買収防衛策として大きな効果を発揮するポイズンピルですが、万能な施策ではありません。ポイズンピルの導入にあたっては、以下3つのデメリットに注意が必要です。

株式の希薄化や株価の下落を招くおそれがある

ポイズンピル発動における最大の懸念点として「株式の希薄化」および「株価の下落」があります。

ポイズンピルによって新株予約権が大量に発行されると、発行済株式数が大幅に増加します。その結果、1株あたりの価値(当期純利益や権利など)が減少する(希薄化する)事態となります。

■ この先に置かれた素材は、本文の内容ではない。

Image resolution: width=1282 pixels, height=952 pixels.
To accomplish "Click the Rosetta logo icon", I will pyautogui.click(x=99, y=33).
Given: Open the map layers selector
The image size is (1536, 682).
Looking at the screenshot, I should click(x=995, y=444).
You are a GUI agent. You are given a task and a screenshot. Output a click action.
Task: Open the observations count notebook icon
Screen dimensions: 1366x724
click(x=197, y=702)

つまり、既存株主が1株あたりから得られる恩恵が減少するため、株主からの反発を招きかねません。それに伴い、株価の下落にもつながることが想定されます。

新株発行の差止め請求が行われるおそれがある

会社法第210条により、株主が不利益を受けるおそれがある場合には、新株発行をやめるように請求する権利が認められています。上述したとおり、ポイズンピルは株主の利益を損なう可能性がある手法です。

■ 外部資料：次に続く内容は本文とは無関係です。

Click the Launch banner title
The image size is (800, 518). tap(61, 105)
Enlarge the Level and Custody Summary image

そのため、ポイズンピルによって不利益を被ると判断された場合に、株主側から新株発行の差止めを請求されるおそれがあります。新株発行の差止めが認められると、ポイズンピルを実行できなくなり、敵対的買収を止められない事態となり得ます。

反発した株主が敵対的買収者の味方となるおそれがある

新株発行の差止めを行われるだけではなく、ポイズンピルの実行に反発した株主が敵対的買収者の味方となってしまうリスクもあります。また、反発はしていなくても、買収側が出した事業計画を支持したほうが大きな利益を得られると判断されれば、同様に敵対的買収者の味方となるでしょう。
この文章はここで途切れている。